Je rappelle que, de manière générale, les professionnels doivent à leurs clients voyageurs une obligation générale de sécurité, qui est une obligation de résultat s’illustrant à tous les stades du contrat de voyage : information préalable, exécution des prestations, transport (j’évoque surtout les forfaits ici). La responsabilité qui accompagne cette obligation est une responsabilité de plein droit, c’est-à-dire sans que le voyageur n’ait besoin de prouver une quelconque faute de son agence.
Du point de vue des agences, comme des tour-opérateurs d’ailleurs, mon conseil en cette période troublée, où l’on progresse par à-coups , avancées, reculades et volte-face depuis près d’un an, est d’une part de se tenir bien informé de la situation du transport et de l’accueil des voyageurs à destination. Les vols sont-ils maintenus ? Quelles sont les conditions sanitaires pendant le transport et sur place ? Modifient-elles ou empêchent-elles la bonne exécution des services prévus au contrat de voyage ?
Les agences ajoutent souvent à ces informations les conditions de retour en France ainsi que les recommandations du Quai d’Orsay sur les motifs impérieux pour se déplacer hors Union Européenne, qui ne facilitent certainement pas les prises de décision en ce moment il faut le reconnaître.
Quant aux voyageurs, à part être prudents avant leur départ, éviter les réunions, et peut-être se tester 72h avant (avec une bonne assurance en cas de test positif), il leur faudra respecter les obligations sanitaires.
2. Quel est le devoir d’assistance de l’agence en pareille situation (quarantaine) et sa responsabilité ?
Pour développer ce que j’évoque plus haut, le devoir d’assistance est détaillé dans le Code du tourisme depuis la réforme du 1er juillet 2018, aux articles L. 211-17-1 et R.211-11 : les professionnels doivent apporter une aide appropriée aux voyageurs en difficulté y compris en cas de retour rendu impossible à cause de CEI (Circonstances Exceptionnelles et Inévitables). Dans ce cas, le professionnel doit prendre à sa charge au maximum trois nuitées de catégorie équivalente.

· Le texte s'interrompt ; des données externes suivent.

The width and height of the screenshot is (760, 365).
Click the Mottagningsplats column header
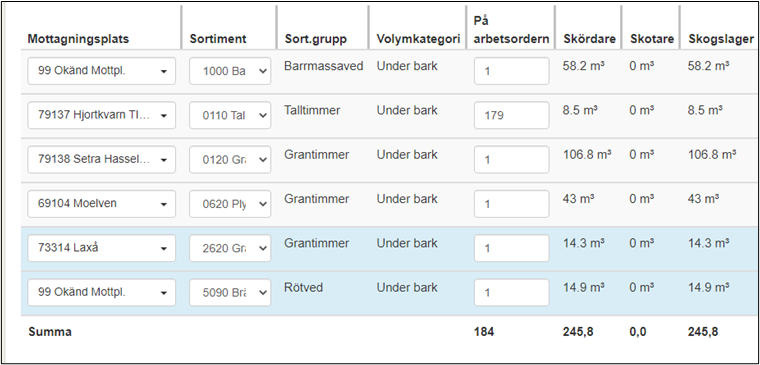(78, 39)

L’aide consiste notamment, selon ces textes, à fournir des informations utiles sur les services de santé, les autorités locales et l’assistance consulaire et d’aider le voyageur à effectuer des communications de longue distance et à trouver d’autres prestations de voyage. Clairement, dans un cas comme celui des touristes bloqués au Costa Rica, je m’aperçois que l’agence remplit parfaitement son obligation, peut-être même sans savoir que ces articles de loi existent ! Voilà un des atouts majeurs des professionnels du voyage : le professionnalisme, le suivi et l’assistance.

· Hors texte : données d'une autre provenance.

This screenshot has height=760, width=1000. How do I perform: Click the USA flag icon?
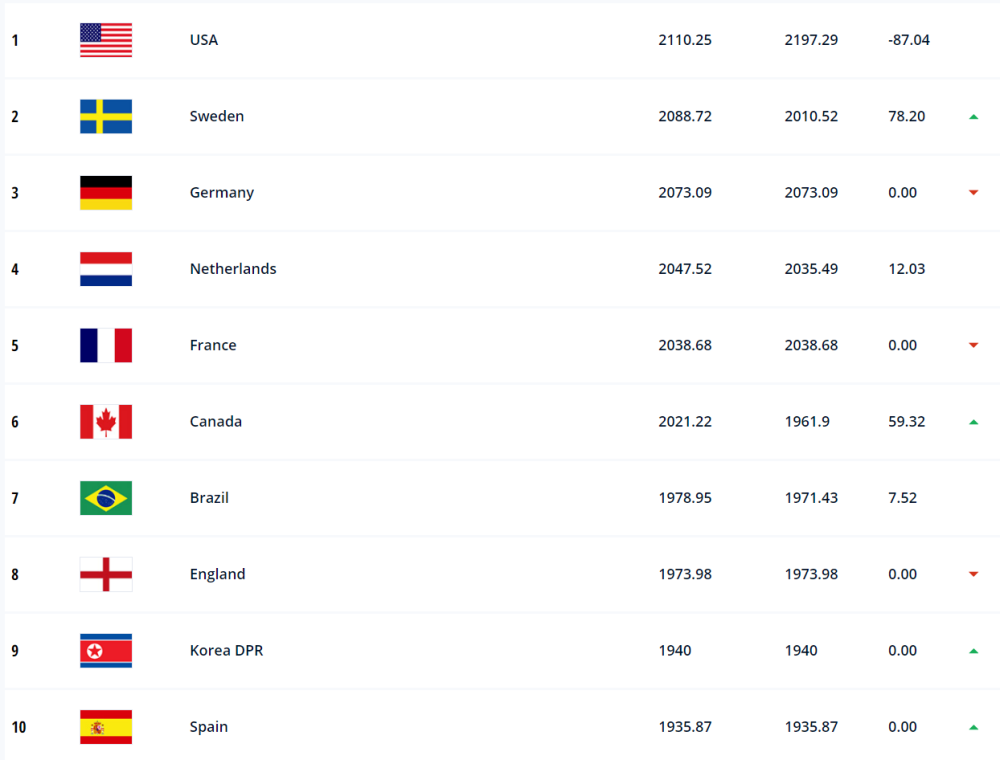(x=106, y=40)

Et la prise en charge des frais d’assistance me direz-vous ? L’article R .211-10 précise que le professionnel est en droit de facturer raisonnablement son aide si la difficulté est causée de façon intentionnelle par le voyageur ou sa négligence, sans dépasser les coûts réels donc. Malgré cette étrange formulation qui semble exclure que le professionnel facture les coûts au client quand les difficultés ne sont pas causées par la faute de ce dernier, je ne suis pas d’avis de laisser ces coûts à la charge du professionnel hormis les trois nuitées d’urgence. La meilleure solution consiste, comme le fait si bien l’agence des touristes au Costa Rica, à échanger avec les voyageurs et les autorités locales et les autorités consulaires pour réduire ces coûts au mieux.
3. Quelles précautions les agences doivent-elles prendre pour éviter autant que possible une telle situation ?
Franchement, le cas de ces touristes montre que malgré toutes les précautions prises avant le départ, le pire peut arriver : tests faussement négatifs, indisponibilité des tests antigéniques, quarantaine indéfinie, changement de conditions du pays d’escale …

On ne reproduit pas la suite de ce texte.